--- Begin READING TEXT ---

# Sempre Pro VS Trek Madone 5.2



## jaggrin (Feb 18, 2011)

I have been looking at the Sempre Pro Ultegra as a new bike purchase. I like the Italian heritage of Bianchi and in Atlanta GA where I live everyone is on either a Specialized, Scott or Trek (including me) so I wanted to get a bike that isn't too common. In reading the bike radar review of the Sempre it suggests that the Sempre is designed to compete with Trek Madone 4 series. I currently have a 5 series Madone and don't want something less than that as far as a frame. I know that there are a couple of Pro Tour teams on the Sempre and in my mind I am thinking that no pro tour team would be on a 4 series Madone of 5 series for that matter so is that really a valid comparision. Anybody got any thoughts on this? Thanks.


----------



## tihsepa (Nov 27, 2008)

Yah, its a Bianchi. Better than a Trek.


----------



## tihsepa (Nov 27, 2008)

If for no other reason than this is a Bianchi forum.

--- End READING TEXT ---

- [SET TASKS]
1: Answer these questions about the forum thread comparing the Sempre Pro and the Trek Madone:
(a) In what city does jaggrin live?
(b) Which series of Madone does jaggrin currently own?
(c) What reason does tihsepa give in the last post?
2: From the Sempre Pro and Trek Madone forum thread, return the passage starting with "## jaggrin (Feb" and going on through "than a Trek.", copied word for word.
3: Extend the forum thread on the Sempre Pro and Trek Madone from the point where it stops.
The records have nothing to do with what you're asked to do here.

--- Begin INFORMATION SHOWN ---

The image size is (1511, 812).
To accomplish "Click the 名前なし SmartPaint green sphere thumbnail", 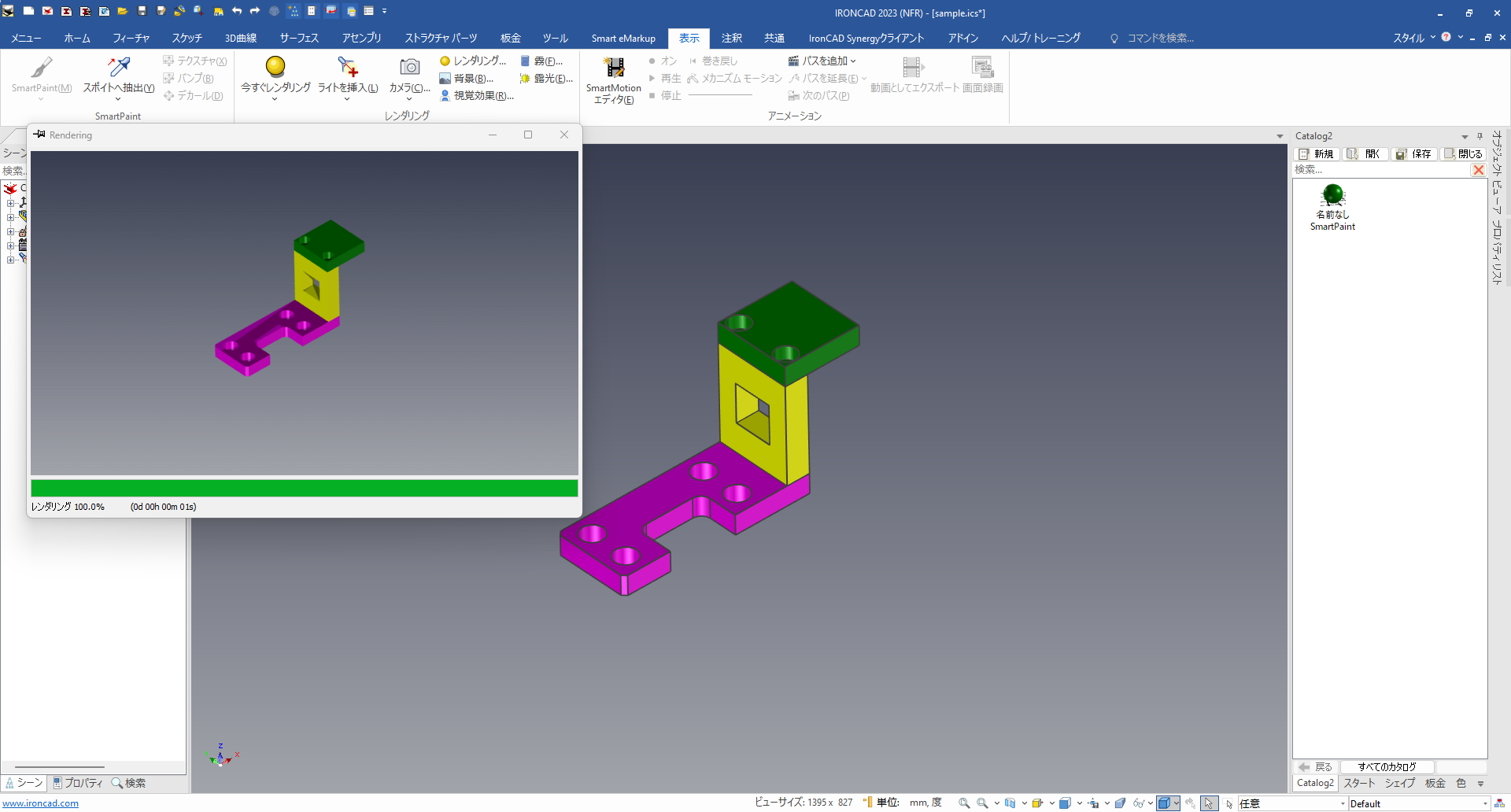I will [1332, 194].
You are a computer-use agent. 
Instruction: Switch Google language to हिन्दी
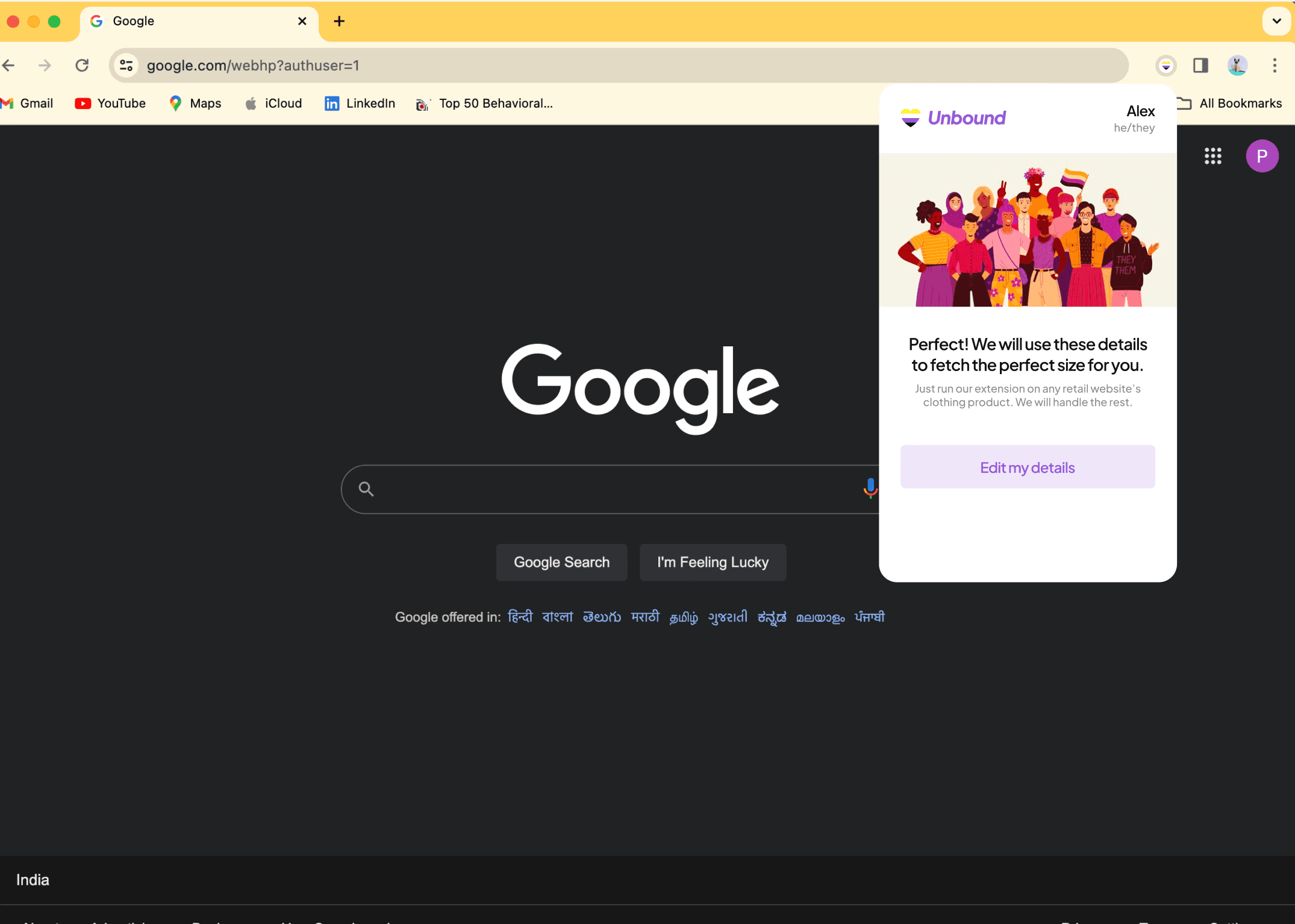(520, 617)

--- End INFORMATION SHOWN ---

- [TASK-BY-TASK ANSWERS]
1:
(a) Atlanta, GA
(b) The 5 series
(c) That this is a Bianchi forum

2:
## jaggrin (Feb 18, 2011)

I have been looking at the Sempre Pro Ultegra as a new bike purchase. I like the Italian heritage of Bianchi and in Atlanta GA where I live everyone is on either a Specialized, Scott or Trek (including me) so I wanted to get a bike that isn't too common. In reading the bike radar review of the Sempre it suggests that the Sempre is designed to compete with Trek Madone 4 series. I currently have a 5 series Madone and don't want something less than that as far as a frame. I know that there are a couple of Pro Tour teams on the Sempre and in my mind I am thinking that no pro tour team would be on a 4 series Madone of 5 series for that matter so is that really a valid comparision. Anybody got any thoughts on this? Thanks.


----------



## tihsepa (Nov 27, 2008)

Yah, its a Bianchi. Better than a Trek.

3:
----------



## giosblue (Aug 2, 2009)

I also have a Trek, is an old 5200 and I have a new Sempre. In all honesty there isn't much to choose between them. If you have a Madone 5 series I would stick with it.
I do like my Sempre though and I if I didn't have a Carbon bike I would buy a Carbon Bianchi. There is just something about a Bianchi.


----------



## b&wsempre (Mar 8, 2013)

Just got my Sempre Pro with campy record and shamal ultra wheels. Test rode a Madone 6 and the Sempre is better in my opinion. For me it has better ride position, handling and of course looks.


----------



## jaggrin (Feb 18, 2011)

I go Saturday to Nashville to check out and ride both the Sempre and Infinito. If the geometry works I will buy one of them. I am sure they both ride fine.


----------



## 2UpDuc (Jan 26, 2010)

b&wsempre said:


> Just got my Sempre Pro with campy record and shamal ultra wheels. Test rode a Madone 6 and the Sempre is better in my opinion. For me it has better ride position, handling and of course looks.


Well how about a review and maybe a on bike video and tell us how it rides.. Interesting that a couple of Pro teams are using them instead of the Oltre...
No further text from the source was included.